We kunnen wel aannemen dat de tweede regel eigenlijk met het woord Biedt had moeten beginnen, anders zou de term ‘rijmpje’ al helemaal overdreven zijn. Een goed voorbeeld dus van rijk rijm, waarover ik in het algemeen net zo denk als Ivo (en Lodewick). Zijn betoog is echter wat te schetsmatig naar mijn zin. Rijk rijm is aanvaardbaar:
- in slechte poëzie
- in volks-, kinder- en gelegenheidsrijmen (Sinterklaas, jubilea e.d.)
- in popteksten, levensliederen en collectief gezongen werk (carnaval e.a.).
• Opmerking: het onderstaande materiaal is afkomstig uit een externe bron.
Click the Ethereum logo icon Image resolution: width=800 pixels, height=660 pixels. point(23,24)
Rijm, metrum, zinsbouw en zo meer doen in bovenstaande gevallen namelijk weinig of niets terzake
- onder Franssprekenden (die weten niet beter of het hoort zo) als er een bepaald effect mee beoogd en bereikt wordt.
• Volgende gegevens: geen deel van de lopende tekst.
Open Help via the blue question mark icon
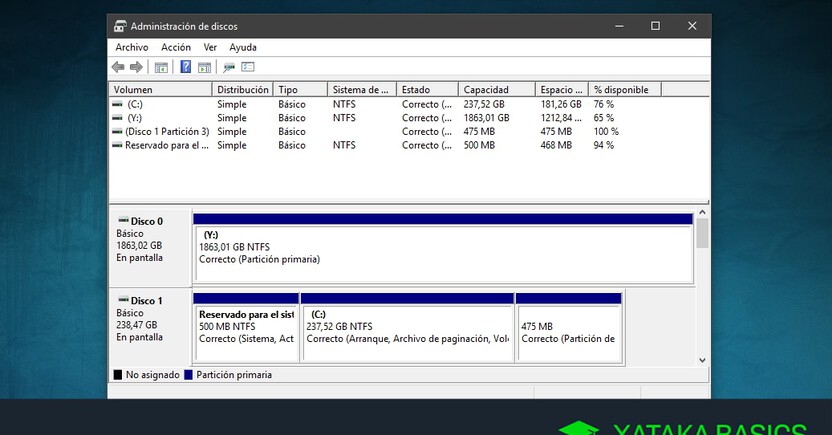Screen dimensions: 832x435 pos(185,67)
Wanneer ik handen van vereerders druk Gebeurt dat gul, en geenszins onder druk Maar allemáál - dat wordt me veel te druk U weet het dus; het staat hier nu in druk
Herhaling van een lettercombinatie, telkens met andere betekenis - Baden, baden (van bidden), aubaden, baden (onbep. wijs) - of op zijn minst van een klank - Hugenoot, genood, genoot (van genieten), disgenoot - is avontuurlijker dan herhaling van een begrip als bonen, al rechtvaardigt in Ivo's voorbeeld het effect de gelijkheid. Buiten deze categorie mijdt de vakman rijk rijm als de pest. Hij is ook huiverig voor twijfelgevallen. Postuur wordt afgebroken pos-tuur, mag dus rijmen op bestuur en niet op montuur. Maar zulke onduidelijke situaties kunnen beter achterwege blijven. Spijt-respijt, halfluid-gefluit, dat soort rijm leunt te dicht tegen rijk aan. Ja, zelfs onderstaand natuurbeeld, hoe lieflijk ook, moet rijmtechnisch door de mand vallen.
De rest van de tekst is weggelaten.